## Input data
* * * * *
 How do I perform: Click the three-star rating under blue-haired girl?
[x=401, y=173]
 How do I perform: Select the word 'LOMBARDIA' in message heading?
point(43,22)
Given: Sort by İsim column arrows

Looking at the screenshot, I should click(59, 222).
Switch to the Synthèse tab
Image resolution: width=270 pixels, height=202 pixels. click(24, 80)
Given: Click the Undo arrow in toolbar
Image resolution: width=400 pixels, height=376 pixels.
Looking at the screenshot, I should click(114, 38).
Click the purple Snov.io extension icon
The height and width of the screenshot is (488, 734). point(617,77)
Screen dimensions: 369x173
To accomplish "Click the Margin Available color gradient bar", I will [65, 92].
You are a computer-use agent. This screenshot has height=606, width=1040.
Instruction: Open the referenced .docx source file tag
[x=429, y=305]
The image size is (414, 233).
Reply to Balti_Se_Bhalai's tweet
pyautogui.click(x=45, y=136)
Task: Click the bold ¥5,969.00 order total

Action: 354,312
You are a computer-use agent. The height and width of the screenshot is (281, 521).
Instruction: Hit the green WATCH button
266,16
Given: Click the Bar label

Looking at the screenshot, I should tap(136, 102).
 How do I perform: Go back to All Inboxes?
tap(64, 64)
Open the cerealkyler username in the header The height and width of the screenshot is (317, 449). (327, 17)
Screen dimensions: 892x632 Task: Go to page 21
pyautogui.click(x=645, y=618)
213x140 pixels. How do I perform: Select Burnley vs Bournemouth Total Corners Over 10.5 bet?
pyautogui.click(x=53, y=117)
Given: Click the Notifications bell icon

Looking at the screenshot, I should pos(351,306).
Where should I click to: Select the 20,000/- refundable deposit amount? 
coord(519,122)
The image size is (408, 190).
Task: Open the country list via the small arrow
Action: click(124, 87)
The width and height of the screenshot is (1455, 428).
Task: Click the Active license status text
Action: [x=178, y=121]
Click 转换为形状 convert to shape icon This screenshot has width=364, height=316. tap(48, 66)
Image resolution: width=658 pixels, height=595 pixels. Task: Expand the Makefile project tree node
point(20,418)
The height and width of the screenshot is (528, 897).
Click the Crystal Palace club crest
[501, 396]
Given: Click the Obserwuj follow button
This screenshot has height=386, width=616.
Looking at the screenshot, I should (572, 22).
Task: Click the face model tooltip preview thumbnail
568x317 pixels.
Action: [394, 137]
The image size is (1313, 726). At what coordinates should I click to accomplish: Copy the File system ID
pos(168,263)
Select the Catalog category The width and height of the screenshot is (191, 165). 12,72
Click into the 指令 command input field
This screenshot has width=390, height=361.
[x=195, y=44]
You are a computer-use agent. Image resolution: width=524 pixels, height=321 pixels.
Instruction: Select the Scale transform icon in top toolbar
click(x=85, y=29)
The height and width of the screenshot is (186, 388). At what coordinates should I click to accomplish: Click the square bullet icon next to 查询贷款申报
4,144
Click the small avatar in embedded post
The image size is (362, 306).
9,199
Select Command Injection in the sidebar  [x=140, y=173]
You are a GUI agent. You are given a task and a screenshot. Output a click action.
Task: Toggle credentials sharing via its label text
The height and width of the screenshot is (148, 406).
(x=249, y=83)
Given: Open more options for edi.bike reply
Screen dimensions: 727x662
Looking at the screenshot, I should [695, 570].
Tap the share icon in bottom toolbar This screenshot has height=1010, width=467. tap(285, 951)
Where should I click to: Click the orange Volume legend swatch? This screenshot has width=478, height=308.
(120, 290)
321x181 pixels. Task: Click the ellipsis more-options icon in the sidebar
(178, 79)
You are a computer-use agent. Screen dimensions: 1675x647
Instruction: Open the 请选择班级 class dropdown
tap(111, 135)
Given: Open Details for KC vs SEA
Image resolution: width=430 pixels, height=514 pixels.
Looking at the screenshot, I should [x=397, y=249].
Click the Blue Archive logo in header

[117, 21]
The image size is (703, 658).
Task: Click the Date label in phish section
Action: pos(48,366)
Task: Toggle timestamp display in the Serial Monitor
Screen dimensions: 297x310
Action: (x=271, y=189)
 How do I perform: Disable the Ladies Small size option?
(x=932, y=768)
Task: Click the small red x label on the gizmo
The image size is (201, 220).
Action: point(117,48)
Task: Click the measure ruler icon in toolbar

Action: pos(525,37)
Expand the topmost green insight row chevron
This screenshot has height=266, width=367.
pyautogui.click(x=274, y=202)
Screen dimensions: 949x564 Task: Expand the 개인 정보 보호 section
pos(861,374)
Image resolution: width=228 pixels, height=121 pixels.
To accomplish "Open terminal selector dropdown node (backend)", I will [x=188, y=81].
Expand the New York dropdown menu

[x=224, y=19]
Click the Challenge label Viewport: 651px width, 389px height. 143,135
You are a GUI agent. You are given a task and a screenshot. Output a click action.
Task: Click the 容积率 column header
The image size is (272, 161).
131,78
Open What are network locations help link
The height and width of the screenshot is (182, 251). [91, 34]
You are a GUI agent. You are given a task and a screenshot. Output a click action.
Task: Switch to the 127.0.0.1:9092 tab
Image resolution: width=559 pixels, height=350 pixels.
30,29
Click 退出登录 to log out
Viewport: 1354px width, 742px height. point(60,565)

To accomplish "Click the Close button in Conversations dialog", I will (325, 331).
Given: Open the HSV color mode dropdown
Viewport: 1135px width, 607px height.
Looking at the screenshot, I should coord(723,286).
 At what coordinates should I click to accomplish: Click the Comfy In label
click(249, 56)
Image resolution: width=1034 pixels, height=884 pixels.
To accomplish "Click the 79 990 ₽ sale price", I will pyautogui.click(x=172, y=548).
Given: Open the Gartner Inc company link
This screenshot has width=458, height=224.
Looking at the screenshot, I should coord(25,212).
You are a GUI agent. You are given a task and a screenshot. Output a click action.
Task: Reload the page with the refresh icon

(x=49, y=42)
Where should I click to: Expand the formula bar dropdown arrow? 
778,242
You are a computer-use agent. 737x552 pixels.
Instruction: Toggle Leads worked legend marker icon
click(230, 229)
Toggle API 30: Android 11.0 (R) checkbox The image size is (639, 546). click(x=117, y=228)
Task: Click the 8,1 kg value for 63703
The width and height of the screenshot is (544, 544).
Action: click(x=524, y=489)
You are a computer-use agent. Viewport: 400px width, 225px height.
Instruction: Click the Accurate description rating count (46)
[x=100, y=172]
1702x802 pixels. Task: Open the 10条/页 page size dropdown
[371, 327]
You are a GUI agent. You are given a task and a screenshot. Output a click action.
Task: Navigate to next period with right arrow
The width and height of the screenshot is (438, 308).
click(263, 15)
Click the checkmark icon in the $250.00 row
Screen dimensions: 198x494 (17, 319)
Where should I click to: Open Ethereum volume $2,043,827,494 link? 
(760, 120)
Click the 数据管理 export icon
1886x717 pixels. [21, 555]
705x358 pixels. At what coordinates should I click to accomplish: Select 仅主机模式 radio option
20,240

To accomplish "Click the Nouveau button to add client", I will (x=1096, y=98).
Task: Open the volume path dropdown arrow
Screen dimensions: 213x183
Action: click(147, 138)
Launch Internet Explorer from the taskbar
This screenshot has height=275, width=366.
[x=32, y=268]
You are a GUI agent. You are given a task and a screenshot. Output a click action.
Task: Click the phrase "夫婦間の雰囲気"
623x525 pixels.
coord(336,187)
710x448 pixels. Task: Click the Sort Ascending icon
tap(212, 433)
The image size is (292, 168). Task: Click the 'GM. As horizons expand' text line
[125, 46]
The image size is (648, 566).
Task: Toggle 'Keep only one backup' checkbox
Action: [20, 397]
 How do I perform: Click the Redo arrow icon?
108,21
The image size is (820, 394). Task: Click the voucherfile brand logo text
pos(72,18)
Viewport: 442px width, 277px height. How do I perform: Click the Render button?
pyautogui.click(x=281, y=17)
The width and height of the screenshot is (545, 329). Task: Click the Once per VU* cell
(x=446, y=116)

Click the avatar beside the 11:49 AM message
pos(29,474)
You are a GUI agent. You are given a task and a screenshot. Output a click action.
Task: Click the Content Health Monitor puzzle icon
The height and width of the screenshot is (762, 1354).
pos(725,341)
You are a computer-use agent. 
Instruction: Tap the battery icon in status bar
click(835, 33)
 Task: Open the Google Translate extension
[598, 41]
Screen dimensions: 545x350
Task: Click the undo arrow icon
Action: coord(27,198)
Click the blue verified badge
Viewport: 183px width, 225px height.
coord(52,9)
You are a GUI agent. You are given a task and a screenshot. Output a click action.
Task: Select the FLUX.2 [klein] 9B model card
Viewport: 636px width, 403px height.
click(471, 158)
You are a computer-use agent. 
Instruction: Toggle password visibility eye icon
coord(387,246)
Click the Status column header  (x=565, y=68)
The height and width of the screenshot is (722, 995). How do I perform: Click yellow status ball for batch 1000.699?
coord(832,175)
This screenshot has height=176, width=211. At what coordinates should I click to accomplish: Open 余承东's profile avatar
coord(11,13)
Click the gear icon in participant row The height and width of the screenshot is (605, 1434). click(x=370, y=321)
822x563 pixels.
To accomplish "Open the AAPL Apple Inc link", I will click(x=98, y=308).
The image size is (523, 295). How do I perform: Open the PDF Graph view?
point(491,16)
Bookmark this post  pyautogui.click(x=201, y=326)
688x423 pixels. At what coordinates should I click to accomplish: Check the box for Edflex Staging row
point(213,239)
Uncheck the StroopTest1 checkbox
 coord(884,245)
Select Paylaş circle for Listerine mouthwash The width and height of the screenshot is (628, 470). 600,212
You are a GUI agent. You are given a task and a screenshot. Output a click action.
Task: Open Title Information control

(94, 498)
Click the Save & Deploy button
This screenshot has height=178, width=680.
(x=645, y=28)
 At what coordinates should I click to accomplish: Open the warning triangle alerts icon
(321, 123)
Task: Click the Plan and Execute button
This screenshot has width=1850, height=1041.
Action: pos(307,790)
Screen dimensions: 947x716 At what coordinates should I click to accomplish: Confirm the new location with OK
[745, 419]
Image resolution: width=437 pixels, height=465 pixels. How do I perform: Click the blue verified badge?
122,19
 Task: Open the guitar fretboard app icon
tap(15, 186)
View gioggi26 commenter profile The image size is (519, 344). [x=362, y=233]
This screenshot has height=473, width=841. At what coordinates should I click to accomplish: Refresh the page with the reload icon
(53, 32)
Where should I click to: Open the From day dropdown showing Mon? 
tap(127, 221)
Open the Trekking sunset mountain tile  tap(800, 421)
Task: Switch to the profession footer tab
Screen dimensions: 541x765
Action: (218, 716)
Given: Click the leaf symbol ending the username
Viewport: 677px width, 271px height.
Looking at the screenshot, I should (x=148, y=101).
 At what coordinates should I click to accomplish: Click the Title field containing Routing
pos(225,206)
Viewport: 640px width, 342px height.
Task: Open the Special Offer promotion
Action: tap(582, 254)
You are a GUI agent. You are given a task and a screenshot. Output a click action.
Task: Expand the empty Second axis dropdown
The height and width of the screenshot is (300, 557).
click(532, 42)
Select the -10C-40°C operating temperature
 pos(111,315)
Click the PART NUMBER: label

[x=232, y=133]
* * * * *
## What is required
Above is a listing; print exactly its lines from the one with "This screenshot has width=458, height=224." through the one with "You are a computer-use agent. 737x552 pixels.", and no other lines.

## Reply
This screenshot has width=458, height=224.
Looking at the screenshot, I should coord(25,212).
You are a GUI agent. You are given a task and a screenshot. Output a click action.
Task: Reload the page with the refresh icon

(x=49, y=42)
Where should I click to: Expand the formula bar dropdown arrow? 
778,242
You are a computer-use agent. 737x552 pixels.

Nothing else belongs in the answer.